Paralelamente, al ser varón confías en que por
naturaleza —como decíamos antes— tienes que ser proveedor, fuerte, protector, no
fallar nunca, y ser insensible si hace falta con tal de procurar una buena casa
y traer comida a la prole.
Con estos
presupuestos el hombre y la mujer no se encuentran como iguales al conocerse.
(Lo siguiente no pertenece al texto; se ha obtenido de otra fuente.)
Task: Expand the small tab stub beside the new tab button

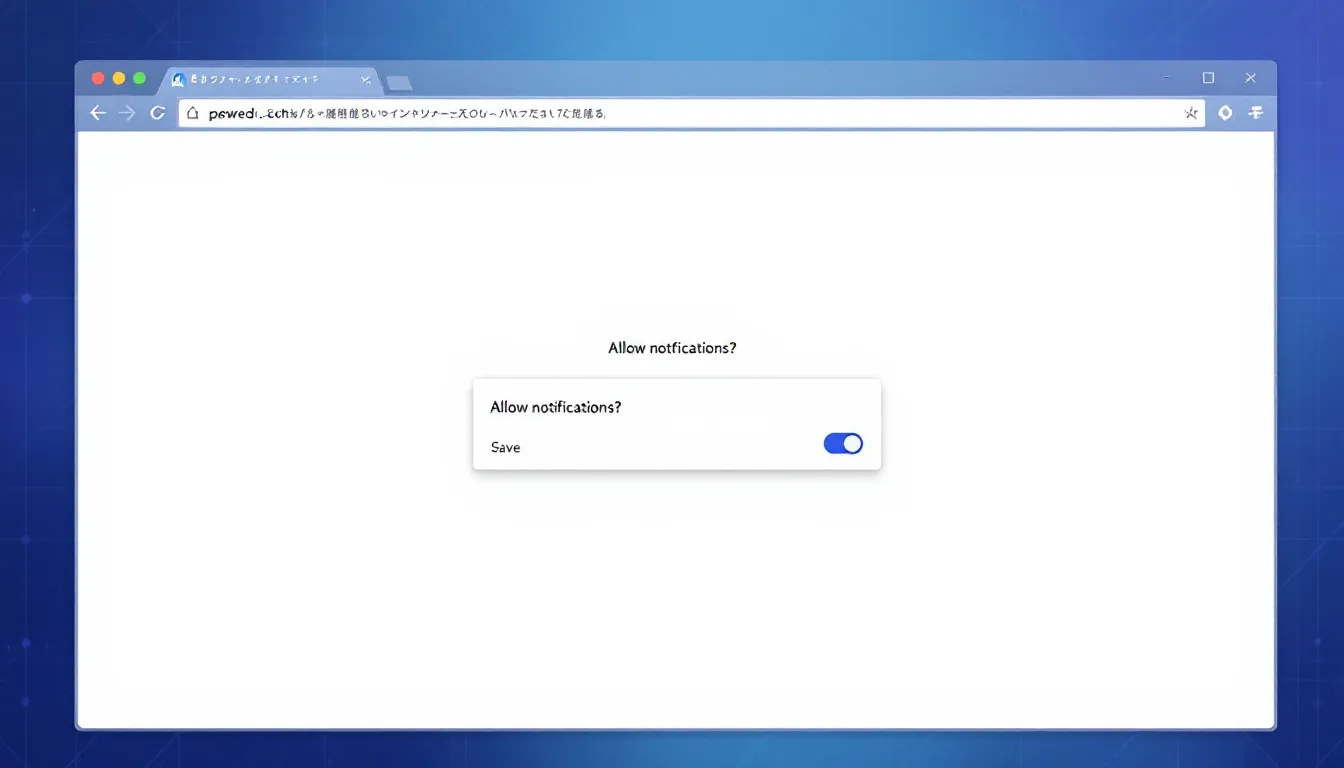Action: [x=400, y=85]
Aunque se enamoren por la hormona están convencidos de desear a una alienígena
que jamás será compatible con su espíritu, con su pensamiento, con su alma, con
su forma de hacer o con sus sentimientos. Por tanto, aunque se hable de pareja,
nada es par, nada es parejo; todo se inscribe en el prejuicio de una diferencia
insalvable culturalmente, de una suerte de bestialismo en el que osas mezclarte
con un bicho de otra especie, como si ambos no pertenecieran a lo humano. La
primitiva vocación de ser complementarios se disuelve en la convicción de
diferencia, no anatómica sino incluso
cerebral. No faltan teorías que tratan de demostrar que el macho usa una parte
del cerebro y la hembra otra, que ellas
son mejores para esto y ellos para lo otro, como si fuera un designio biológico
en lugar de “usos y costumbres” que entrenaron las neuronas en la destreza de
distintos campos pero que nada tienen que ver con la potencialidad de ambos y
mucho menos con el destino. No confundamos las cosas. Un hombre y una mujer son
diferentes en su anatomía reproductora, sin duda. Todo aquello que se tenga que
hacer con el pene es inaccesible para las hembras, sin discusión alguna: ella no
podrá hacerse la circuncisión, ni eyacular, ni orinar parada (salvo que sea una
experta, que las hay en otras culturas). Pero ¿podrá manejar un carro al no
tener tercera pierna?, ¿podrá ganarse la vida sin testículos?, ¿podrá decidir
su rumbo en ausencia de la testosterona?, ¿podrá pensar acaso, cuando falta la
próstata? Resultan tan obvias las respuestas que mejor lo dejamos como
invitación a la reflexión. De igual modo todo aquello que se elabore con el
útero, las mamas, la vagina, el clítoris o las trompas, será exclusivamente
femenino, sin duda: ¿podrá él cocinar sin tetas para agarrar la olla?, ¿cambiar
pañales?, ¿ser tierno?; ¿podrá llorar sin máscara en las pestañas?, ¿se le
permitirá fallar algunas veces a pesar del pene? Pero fuera de esto: pensar,
decidir, intervenir, evaluar, considerar, responder, planificar, ver o prever, satisfacer,
elaborar, situar y cuantos verbos más quieras añadir... nada tiene que ver con
esa diferencia biológica sino con las costumbres que adjudican a la hembra un “mundo
interior” y a los varones un “mundo exterior”.
A esta
forma de pensamiento, la ciencia —machista como prácticamente todo lo demás—
designó como “cerebro femenino” y “cerebro masculino” respectivamente. Tal
separación injustificada de la potencia neuronal limita a ambos y los convierte en parciales y
tarados. Hay experimentos científicos suficientes que demuestran que un hombre
sensible y maternal es superior como sujeto en su especie a uno frío y
proveedor; de manera idéntica, una mujer decidida y activa es evolutivamente
superior a una sumisa y dependiente. No tiene por qué haber tales abismos entre
él y ella, no hay justificación biológica sino culturalmente caprichosa y
convenenciera.
No hay
guerra salvo imaginaria. Un hombre y una mujer pueden ser pareja, pero también "cuates", cómplices, compañeros de ruta, aliados, colegas. No entender esto y
morder el anzuelo de mundos separados masculinos y femeninos es ir en contra de
nosotros mismos y condenarnos a la extinción por obsoletos. Todos podemos ser
más, y a cuenta de cuatro cuentos inoperantes nos limitamos en ambos sexos, en
todas las orientaciones, en todos los prejuicios de género y en todas las
etiquetas de hombre, mujer, gay, transexual, lesbiana y transgénero. No te
dejes, hay más sin rótulos, mucho más en lo humano sin prejuicios.